Items from a data source
────────────────
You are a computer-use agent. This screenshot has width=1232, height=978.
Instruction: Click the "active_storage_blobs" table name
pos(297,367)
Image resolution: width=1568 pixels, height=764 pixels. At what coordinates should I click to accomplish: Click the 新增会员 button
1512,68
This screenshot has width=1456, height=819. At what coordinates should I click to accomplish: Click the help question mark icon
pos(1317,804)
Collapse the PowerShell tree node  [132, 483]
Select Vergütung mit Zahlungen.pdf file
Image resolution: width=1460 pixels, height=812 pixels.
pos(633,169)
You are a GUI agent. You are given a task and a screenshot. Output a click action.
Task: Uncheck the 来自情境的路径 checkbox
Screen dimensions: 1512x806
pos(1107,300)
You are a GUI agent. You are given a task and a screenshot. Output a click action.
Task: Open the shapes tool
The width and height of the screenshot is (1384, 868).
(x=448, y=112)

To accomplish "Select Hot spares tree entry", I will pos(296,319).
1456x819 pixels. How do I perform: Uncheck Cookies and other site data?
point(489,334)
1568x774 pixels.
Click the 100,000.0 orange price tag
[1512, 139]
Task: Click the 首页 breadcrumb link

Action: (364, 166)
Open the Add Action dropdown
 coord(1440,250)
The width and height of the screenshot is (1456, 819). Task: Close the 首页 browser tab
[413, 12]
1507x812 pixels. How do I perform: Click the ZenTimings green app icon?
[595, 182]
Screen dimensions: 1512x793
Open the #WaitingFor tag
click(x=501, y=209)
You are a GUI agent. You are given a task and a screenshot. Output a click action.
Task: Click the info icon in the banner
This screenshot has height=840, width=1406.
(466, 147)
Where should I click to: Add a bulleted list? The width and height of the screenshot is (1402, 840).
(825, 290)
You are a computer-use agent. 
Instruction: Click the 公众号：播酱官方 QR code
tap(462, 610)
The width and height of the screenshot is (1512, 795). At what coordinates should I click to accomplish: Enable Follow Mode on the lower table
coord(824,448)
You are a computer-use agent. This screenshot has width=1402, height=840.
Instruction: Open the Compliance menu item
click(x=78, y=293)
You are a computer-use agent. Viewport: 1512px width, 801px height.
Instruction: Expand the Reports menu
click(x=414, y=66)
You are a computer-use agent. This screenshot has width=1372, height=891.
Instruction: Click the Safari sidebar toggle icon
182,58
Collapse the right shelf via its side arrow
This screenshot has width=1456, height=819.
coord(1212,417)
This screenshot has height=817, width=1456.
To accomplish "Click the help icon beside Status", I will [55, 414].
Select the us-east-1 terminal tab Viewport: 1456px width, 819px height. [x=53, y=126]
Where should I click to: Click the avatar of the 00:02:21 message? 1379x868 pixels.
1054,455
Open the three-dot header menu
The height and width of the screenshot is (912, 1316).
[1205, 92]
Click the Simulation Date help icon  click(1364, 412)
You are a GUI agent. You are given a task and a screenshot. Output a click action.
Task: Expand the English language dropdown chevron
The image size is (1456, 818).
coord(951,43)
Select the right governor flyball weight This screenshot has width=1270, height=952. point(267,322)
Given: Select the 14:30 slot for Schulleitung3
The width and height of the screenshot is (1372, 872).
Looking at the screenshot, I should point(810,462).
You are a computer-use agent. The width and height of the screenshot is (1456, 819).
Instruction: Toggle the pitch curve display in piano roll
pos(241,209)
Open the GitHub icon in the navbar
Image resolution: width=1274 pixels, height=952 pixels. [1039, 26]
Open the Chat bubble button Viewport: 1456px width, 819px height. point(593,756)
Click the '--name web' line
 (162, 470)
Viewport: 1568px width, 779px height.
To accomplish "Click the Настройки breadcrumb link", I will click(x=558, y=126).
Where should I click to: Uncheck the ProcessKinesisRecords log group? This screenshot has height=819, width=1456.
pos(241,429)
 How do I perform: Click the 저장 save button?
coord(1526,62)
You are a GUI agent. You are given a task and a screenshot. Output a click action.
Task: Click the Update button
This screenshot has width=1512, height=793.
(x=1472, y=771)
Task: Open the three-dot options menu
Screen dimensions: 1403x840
────────────────
§ **Instructions to follow**
Could you transcribe every entry exactly, without altering anything?

§ **Solution to this task**
You are a computer-use agent. This screenshot has width=1232, height=978.
Instruction: Click the "active_storage_blobs" table name
pos(297,367)
Image resolution: width=1568 pixels, height=764 pixels. At what coordinates should I click to accomplish: Click the 新增会员 button
1512,68
This screenshot has width=1456, height=819. At what coordinates should I click to accomplish: Click the help question mark icon
pos(1317,804)
Collapse the PowerShell tree node  [132, 483]
Select Vergütung mit Zahlungen.pdf file
Image resolution: width=1460 pixels, height=812 pixels.
pos(633,169)
You are a GUI agent. You are given a task and a screenshot. Output a click action.
Task: Uncheck the 来自情境的路径 checkbox
Screen dimensions: 1512x806
pos(1107,300)
You are a GUI agent. You are given a task and a screenshot. Output a click action.
Task: Open the shapes tool
The width and height of the screenshot is (1384, 868).
(x=448, y=112)

To accomplish "Select Hot spares tree entry", I will pos(296,319).
1456x819 pixels. How do I perform: Uncheck Cookies and other site data?
point(489,334)
1568x774 pixels.
Click the 100,000.0 orange price tag
[1512, 139]
Task: Click the 首页 breadcrumb link

Action: (364, 166)
Open the Add Action dropdown
 coord(1440,250)
The width and height of the screenshot is (1456, 819). Task: Close the 首页 browser tab
[413, 12]
1507x812 pixels. How do I perform: Click the ZenTimings green app icon?
[595, 182]
Screen dimensions: 1512x793
Open the #WaitingFor tag
click(x=501, y=209)
You are a GUI agent. You are given a task and a screenshot. Output a click action.
Task: Click the info icon in the banner
This screenshot has height=840, width=1406.
(466, 147)
Where should I click to: Add a bulleted list? The width and height of the screenshot is (1402, 840).
(825, 290)
You are a computer-use agent. 
Instruction: Click the 公众号：播酱官方 QR code
tap(462, 610)
The width and height of the screenshot is (1512, 795). At what coordinates should I click to accomplish: Enable Follow Mode on the lower table
coord(824,448)
You are a computer-use agent. This screenshot has width=1402, height=840.
Instruction: Open the Compliance menu item
click(x=78, y=293)
You are a computer-use agent. Viewport: 1512px width, 801px height.
Instruction: Expand the Reports menu
click(x=414, y=66)
You are a computer-use agent. This screenshot has width=1372, height=891.
Instruction: Click the Safari sidebar toggle icon
182,58
Collapse the right shelf via its side arrow
This screenshot has width=1456, height=819.
coord(1212,417)
This screenshot has height=817, width=1456.
To accomplish "Click the help icon beside Status", I will [55, 414].
Select the us-east-1 terminal tab Viewport: 1456px width, 819px height. [x=53, y=126]
Where should I click to: Click the avatar of the 00:02:21 message? 1379x868 pixels.
1054,455
Open the three-dot header menu
The height and width of the screenshot is (912, 1316).
[1205, 92]
Click the Simulation Date help icon  click(1364, 412)
You are a GUI agent. You are given a task and a screenshot. Output a click action.
Task: Expand the English language dropdown chevron
The image size is (1456, 818).
coord(951,43)
Select the right governor flyball weight This screenshot has width=1270, height=952. point(267,322)
Given: Select the 14:30 slot for Schulleitung3
The width and height of the screenshot is (1372, 872).
Looking at the screenshot, I should point(810,462).
You are a computer-use agent. The width and height of the screenshot is (1456, 819).
Instruction: Toggle the pitch curve display in piano roll
pos(241,209)
Open the GitHub icon in the navbar
Image resolution: width=1274 pixels, height=952 pixels. [1039, 26]
Open the Chat bubble button Viewport: 1456px width, 819px height. point(593,756)
Click the '--name web' line
 (162, 470)
Viewport: 1568px width, 779px height.
To accomplish "Click the Настройки breadcrumb link", I will click(x=558, y=126).
Where should I click to: Uncheck the ProcessKinesisRecords log group? This screenshot has height=819, width=1456.
pos(241,429)
 How do I perform: Click the 저장 save button?
coord(1526,62)
You are a GUI agent. You are given a task and a screenshot. Output a click action.
Task: Click the Update button
This screenshot has width=1512, height=793.
(x=1472, y=771)
Task: Open the three-dot options menu
Screen dimensions: 1403x840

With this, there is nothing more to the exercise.